** QUELLENAUSZUG **
▼
Doch das wird schwierig, meinen viele Ökonomen, denn die Vorstellungen der südlichen und nördlichen EU-Länder, denen, die eher Schulden machen, und jenen, die eher sparen wollen, liegen weit auseinander. Der für Wirtschaft zuständige EU-Kommissar Paolo Gentiloni sagte am Montag in Brüssel, der "Stabilitäts- und Wachstumspakt" müsse nächstes Jahr wieder gelten.

Der Pakt, der drei Prozent des Bruttoinlandsprodukts (BIP) als Obergrenze der Neuverschuldung vorschreibt, war wegen der Corona-Krise 2020 ausgesetzt worden. Dreimal war die Aussetzung verlängert worden, zuletzt wegen des russischen Angriffs auf die Ukraine.

Die Staatsverschuldung ist in vielen EU-Staaten stark angestiegen. Sie liegt im Mittel jetzt bei 90 Prozent des BIP, erlaubt sind eigentlich nur 60 Prozent.
▲
** BEREITGESTELLTE DATEN **
▼
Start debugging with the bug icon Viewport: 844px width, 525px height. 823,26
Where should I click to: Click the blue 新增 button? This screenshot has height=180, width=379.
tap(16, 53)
▲
** KURZE AUFGABE A **
Gib aus dem Auszug über den EU-Stabilitätspakt den Abschnitt wörtlich wieder, der mit den Worten „Doch das wird“ anfängt und mit „Jahr wieder gelten.“ schließt.
** KURZE AUFGABE B **
Beantworte anhand des Auszugs über den EU-Stabilitätspakt:
(i) Welche Obergrenze der Neuverschuldung schreibt der Pakt vor?
(ii) Wie oft wurde die Aussetzung des Pakts verlängert?
(iii) Bei wie viel Prozent des BIP liegt die Staatsverschuldung jetzt im Mittel?

** VOLLSTÄNDIGE ANTWORT A **
Doch das wird schwierig, meinen viele Ökonomen, denn die Vorstellungen der südlichen und nördlichen EU-Länder, denen, die eher Schulden machen, und jenen, die eher sparen wollen, liegen weit auseinander. Der für Wirtschaft zuständige EU-Kommissar Paolo Gentiloni sagte am Montag in Brüssel, der "Stabilitäts- und Wachstumspakt" müsse nächstes Jahr wieder gelten.

** VOLLSTÄNDIGE ANTWORT B **
(i) Drei Prozent des Bruttoinlandsprodukts (BIP).
(ii) Dreimal.
(iii) Bei 90 Prozent des BIP.